Ajans Bakırçay

Çandarlı Limanı fiyaskosu! "697 milyonu bataklığa gömdüler"

GÜNDEM

Projesi, yapımı ve ihalesi yılan hikayesine dönen Kuzey Ege Çandarlı Limanı mendirek ve dalgakıranıyla çürümeye terk edildi. Terk edilen liman, bölgedeki canlı çeşitliliğine ve doğaya zarar veriyor.

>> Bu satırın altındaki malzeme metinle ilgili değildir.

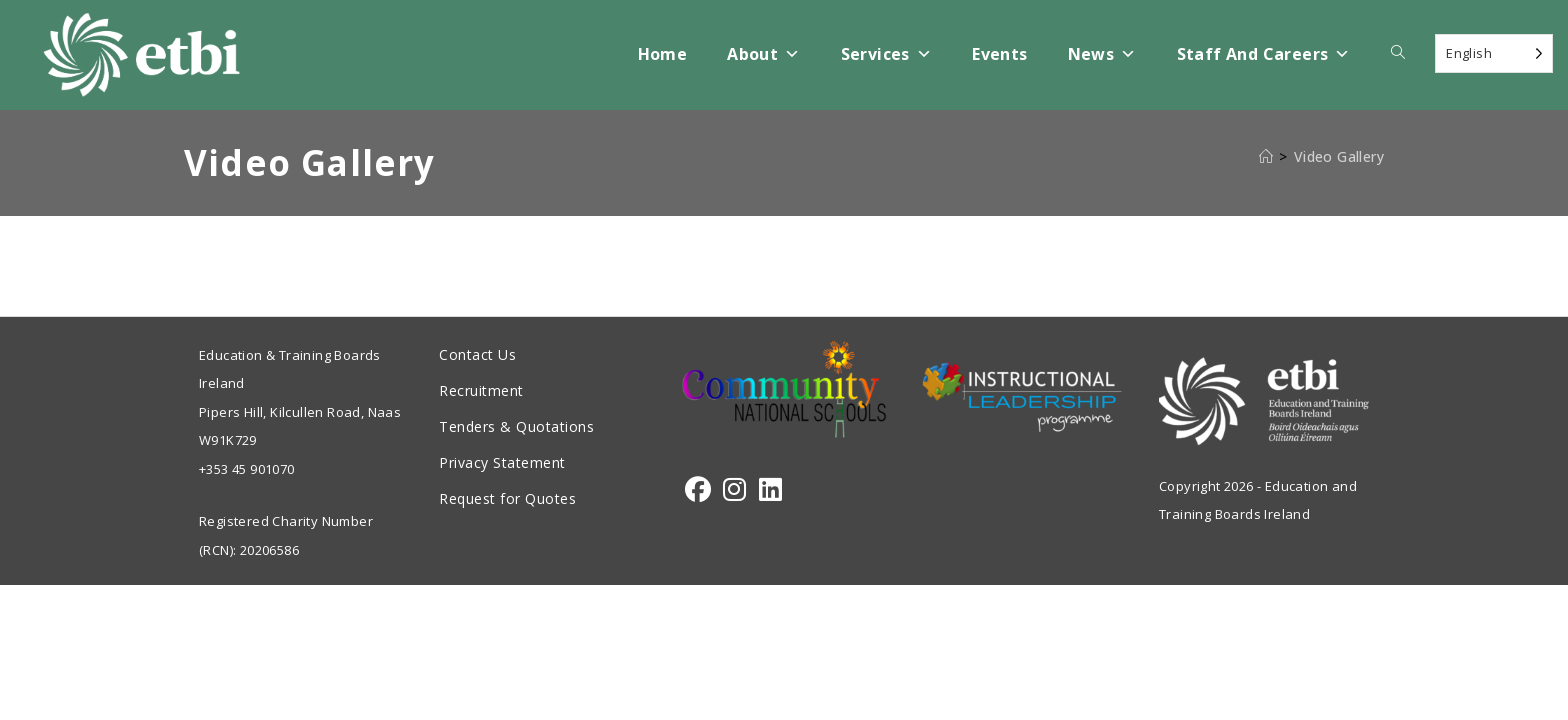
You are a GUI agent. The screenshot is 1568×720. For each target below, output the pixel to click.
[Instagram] (734, 489)
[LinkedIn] (770, 489)
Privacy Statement (502, 462)
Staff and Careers (1264, 54)
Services (887, 54)
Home (663, 54)
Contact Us (477, 354)
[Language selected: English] (1494, 53)
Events (999, 54)
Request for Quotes (507, 498)
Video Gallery (1339, 156)
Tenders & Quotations (516, 426)
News (1102, 54)
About (763, 54)
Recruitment (481, 390)
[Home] (1266, 156)
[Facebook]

Dünyanın en büyük on limanından biri olacağı yönündeki açıklamalarla gündeme gelen, ancak yapımı yılan hikayesine dönen Kuzey Ege Çandarlı Limanı, bugün kaderine terk edilmiş durumda. İhracat hayalleri ile inşa edilen liman bugünlerde amatör balıkçıların merkezi haline geldi. Yapımının başladığı günden bu yana bölgedeki canlı yaşamına vereceği zarar nedeniyle çevre aktivistlerinin tepkisine neden olan limanın, 2011 yılından bu yana yalnızca mendireği ve dalgakıranları tamamlanabildi.

Liman, -bölge halkının anlatımlarına göre- yapım aşamasındayken bölgedeki kuş türleri ve balık popülasyonunun zarar görmesine neden oldu. Gelinen aşamada ise adeta çürümeye bırakılan limanın öyküsü 45 yıl öncesine dayanıyor.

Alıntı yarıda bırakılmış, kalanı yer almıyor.